Let's say, fine, we do a throttle. Now, how do we go from this to this?
>> Speaker 3: Does throttle use switchNext, or whatever that one is?
>> Jafar Husain: Doesn't use switchLatest. switchLatest would only work on a two-dimensional observable. In this case, under the hood, it just you know creates a timer using something like setTimeout to keep track of it.

How do we get closer, here, guys? We've got a stream of keys and we wanna, somehow, turn it into a stream of search results. It's almost like we wanna substitute each key for search results. Map, I hear map. I'm gonna start out coding here, keypresses, and I'm gonna code a map.

So we've got a key in here. Let's throw in a throttle as well. Because we know we want to do that to make the screen a little less chatty.
>> Jafar Husain: Let's just give it 20 milliseconds. As we go, I'm gonna paste above, and I think this is a nice thing to do.

Paste above what it looks like at every stage. As you're going through your code, this is a nice way to comment your code. If you want folks to understand what's going on. This is actually a nice technique to use as you write code. To keep showing what an example stream would look like after the transformation.

For every key, what do we wanna substitute in this place? What do we wanna replace the b key with? I think, ideally, the search results for B.
>> Speaker 3: Yeah, an array.
>> Jafar Husain: An array? Yeah, you're right. Absolutely an array. Right, good. The array of search results for that.

How are we gonna get there, though?
>> Jafar Husain: We know that getWikipediaSearchResults will give us an observable of array. That's a little bit closer than the key press.
>> Speaker 4: We have to call the for each of the Wikipedia search results, right?
>> Jafar Husain: Good thinking, good thinking, but here's the thing.

We're only going to call for each once in this program. Because, remember, we're gonna separate our code into two parts. One, we're going to build the stream that we want. And you don't use for each at all to do that. Once we've built the stream that we want, then we're gonna call for each.

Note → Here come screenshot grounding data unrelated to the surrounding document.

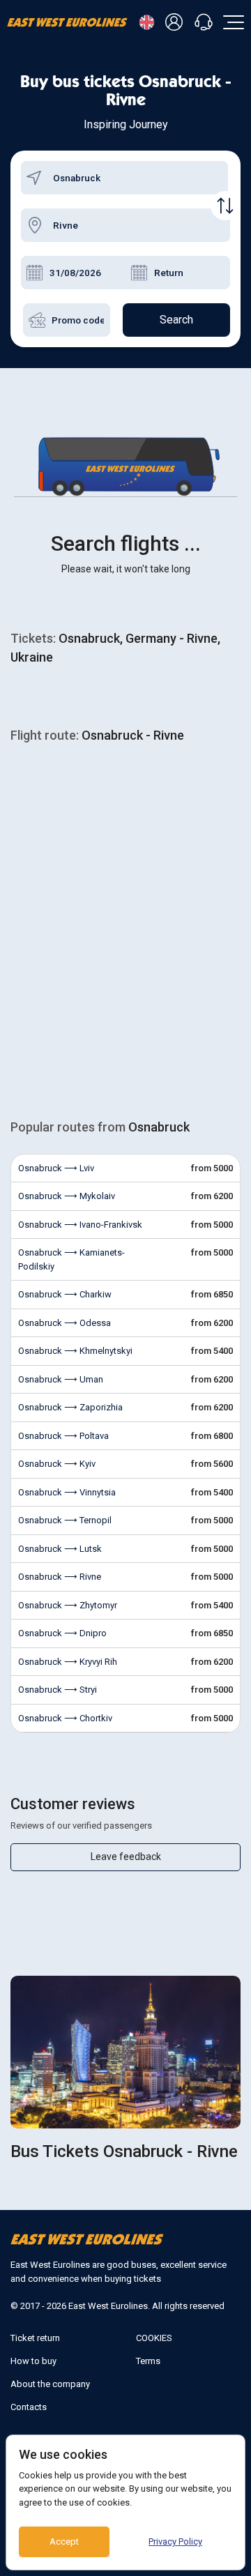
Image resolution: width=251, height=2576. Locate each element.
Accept (64, 2541)
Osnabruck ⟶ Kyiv (57, 1463)
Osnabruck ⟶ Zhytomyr (67, 1605)
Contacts (28, 2407)
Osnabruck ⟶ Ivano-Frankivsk (80, 1224)
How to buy (33, 2361)
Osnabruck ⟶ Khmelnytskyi (75, 1351)
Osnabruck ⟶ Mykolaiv (66, 1196)
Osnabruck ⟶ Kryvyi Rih (67, 1661)
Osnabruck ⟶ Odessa (64, 1323)
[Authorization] (176, 23)
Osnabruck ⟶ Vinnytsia (67, 1492)
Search (176, 319)
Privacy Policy (175, 2541)
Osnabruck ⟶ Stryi (57, 1689)
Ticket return (35, 2338)
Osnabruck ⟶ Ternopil (65, 1520)
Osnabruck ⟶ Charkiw (65, 1294)
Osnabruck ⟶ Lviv (56, 1168)
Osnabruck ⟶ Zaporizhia (70, 1407)
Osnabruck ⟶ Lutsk (60, 1549)
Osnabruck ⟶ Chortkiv (65, 1718)
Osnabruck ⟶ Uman (60, 1379)
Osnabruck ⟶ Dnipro (62, 1633)
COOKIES (154, 2338)
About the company (50, 2384)
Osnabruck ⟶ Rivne (59, 1576)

And we're gonna do something with it. So now the only choices on the table are map, filter, concatAll, switchLatest, mergeAll, and reduce.
>> Speaker 3: I was gonna say maybe concatMap, because we don't necessarily need to be that layer deeper.
>> Jafar Husain: Interesting. So you're saying, if we map. Why don't we start with map and come back to the concatAll.

Because, remember, the technique, guys. Keep mapping until you've got everything in scope that you need to build your search result. And then at the end, figure out how deep you are and flatten it out again. How do we how do we get closer? We know we've got this function.

Wouldn't it be better if we substituted this for an observable of the search results for b? That would be closer. Let's just, using map, cuz map's all about substitution. We can replace b with the getWikipediaSearch, do I have that name right? Yep, getWikpediaSearchResults. Now, am I going to use the key?

Do I wanna search for b?
>> Speaker 4: No, you're gonna use the value of the textbox.
>> Jafar Husain: Absolutely, I'm gonna pull up the value of the textbox. So now what does our stream look like?
>> Jafar Husain: Let's say I typed a first, and then I type b.
>> Jafar Husain: What if, while the request is going out for a, somebody types b, and now is searching for ab?

We actually start another network request while we're waiting for the previous one. Concurrency, and it's going, it's going. And now we're only left abacus. How many dimensions deep are we? How many dimensions of observable do we have?
>> Speaker 2: Two.
>> Jafar Husain: A two-dimensional observable.